**WRITTEN EXERCISE**
Swap "screenshot" for "image" in the lines starting at the line containing "Where should I" and ending at the line containing "At what coordinates", and give those lines back otherwise unchanged, without the pictures.

**EXERCISE MATERIALS**
>>>
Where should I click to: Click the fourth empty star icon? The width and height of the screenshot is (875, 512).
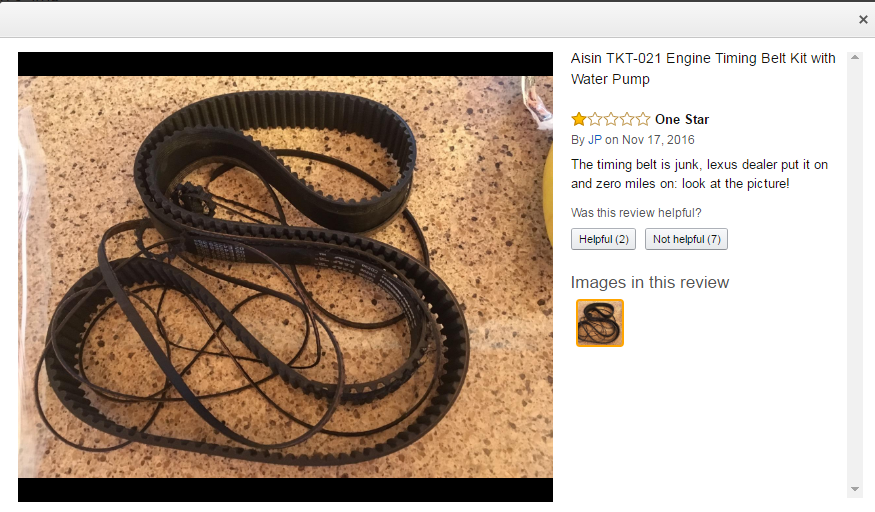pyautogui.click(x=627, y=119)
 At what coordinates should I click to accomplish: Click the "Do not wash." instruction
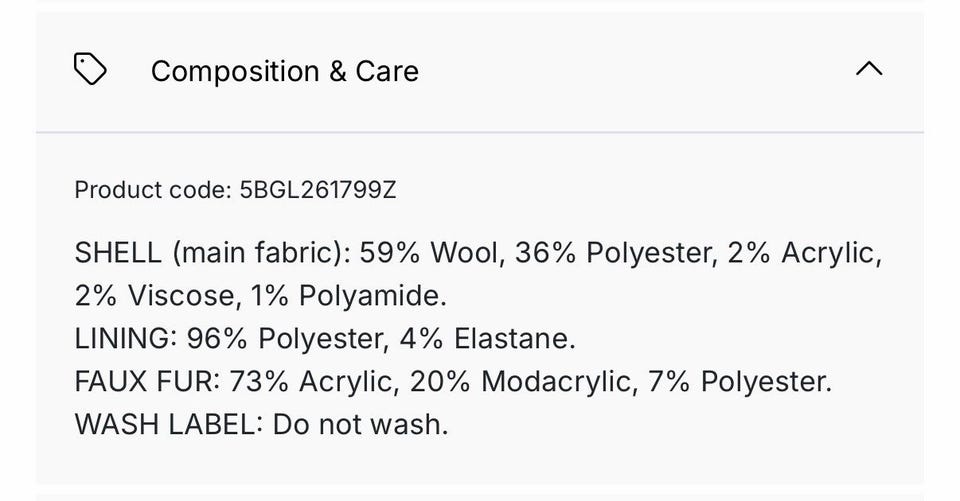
<<<
>>>
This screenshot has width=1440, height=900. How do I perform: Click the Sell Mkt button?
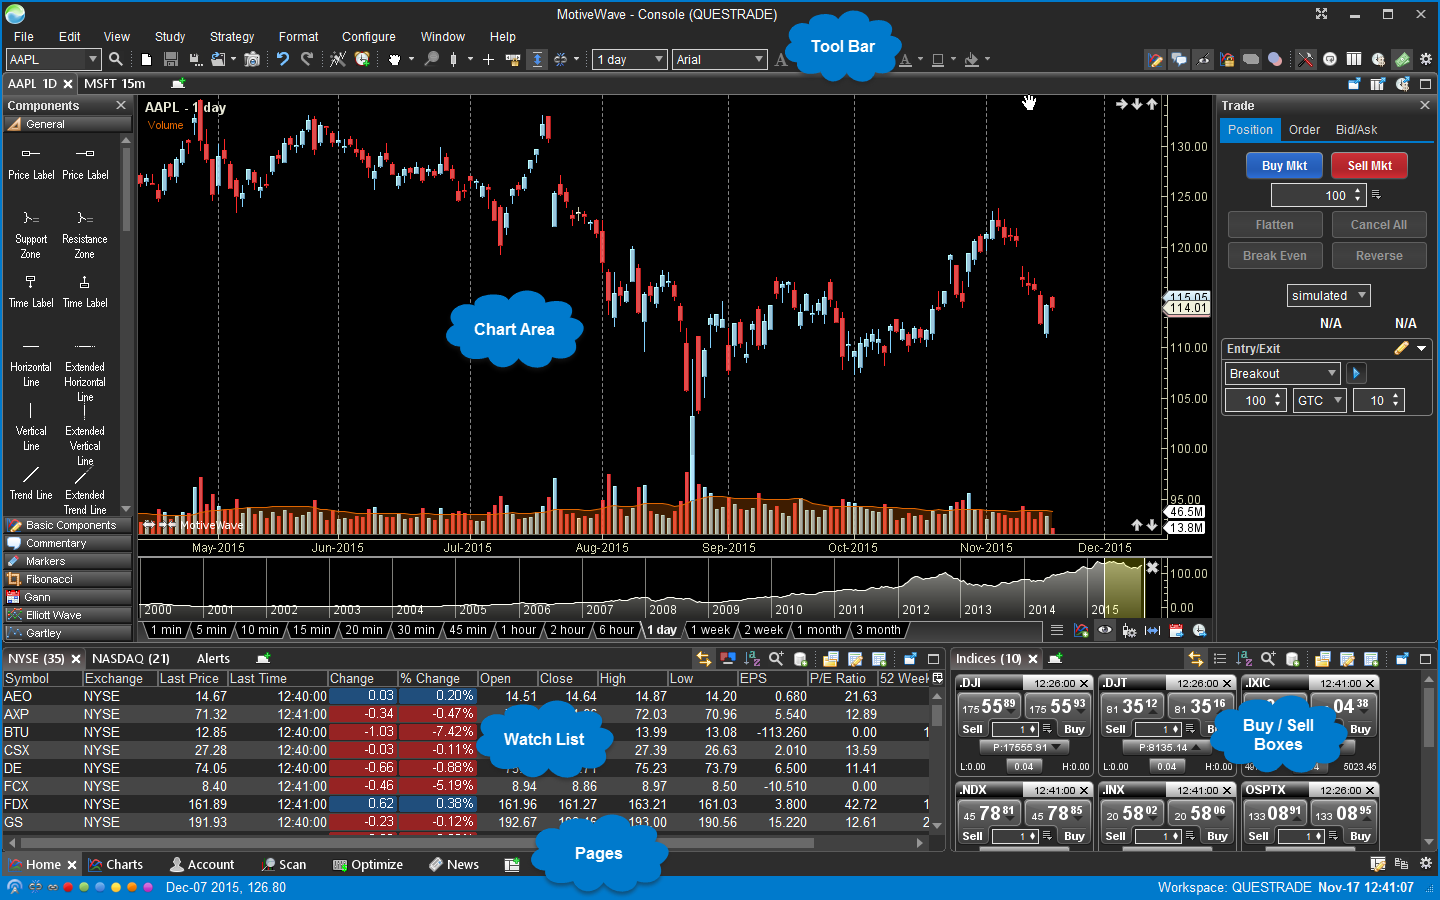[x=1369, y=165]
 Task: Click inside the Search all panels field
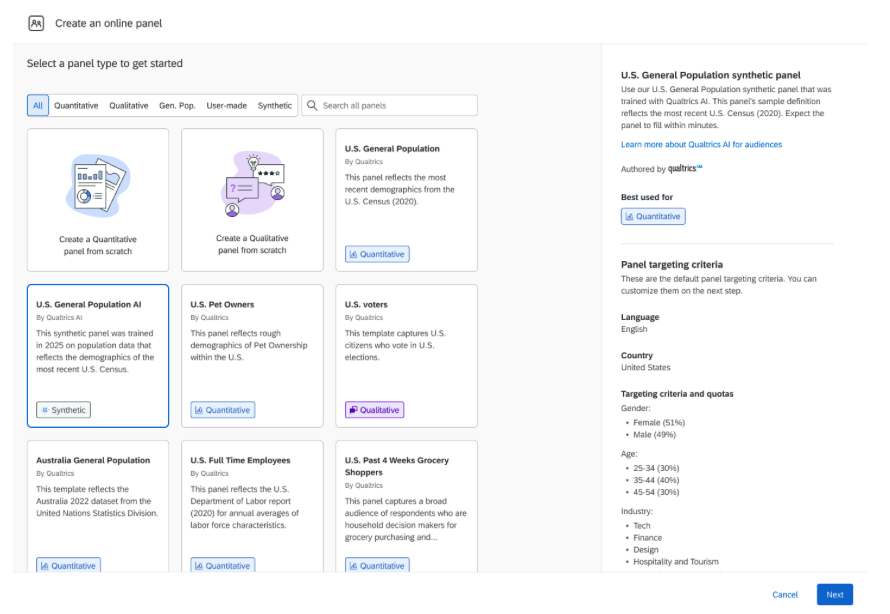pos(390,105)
<<<
**WRITTEN ANSWER**
Where should I click to: Click the fourth empty star icon? The width and height of the image is (875, 512).
pyautogui.click(x=627, y=119)
 At what coordinates should I click to accomplish: Click the "Do not wash." instruction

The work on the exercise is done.